(Problem to work on):
Once the pictures have been removed, repeat the remainder of the records exactly.

Saved data entries
--*--

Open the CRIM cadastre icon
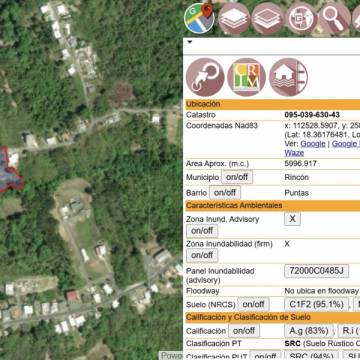 (x=247, y=77)
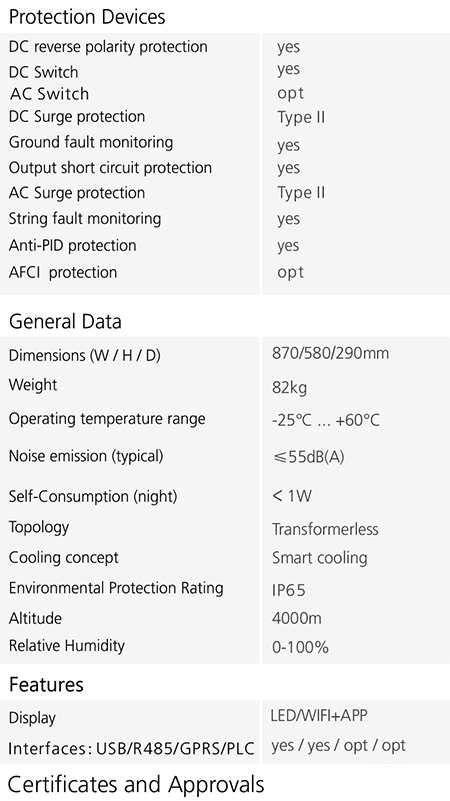
Task: Select the Operating temperature range label
Action: point(107,419)
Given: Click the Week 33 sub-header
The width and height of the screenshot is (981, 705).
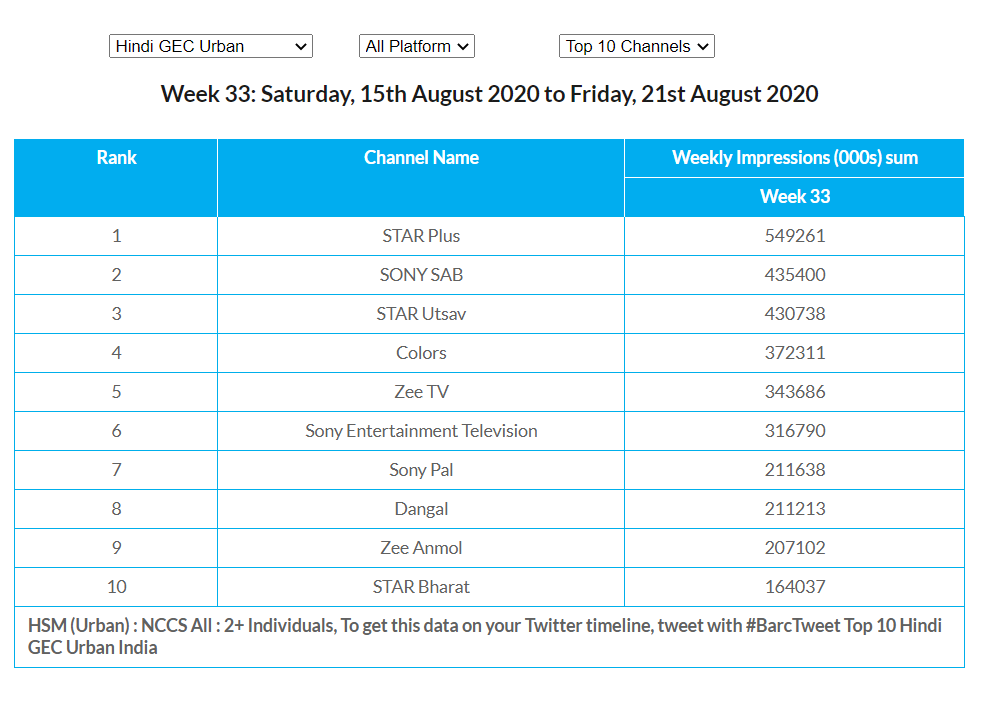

--*--

(Written response):
Open the CRIM cadastre icon
 (x=247, y=77)
Task: Select the Operating temperature range label
Action: point(107,419)
Given: Click the Week 33 sub-header
The width and height of the screenshot is (981, 705).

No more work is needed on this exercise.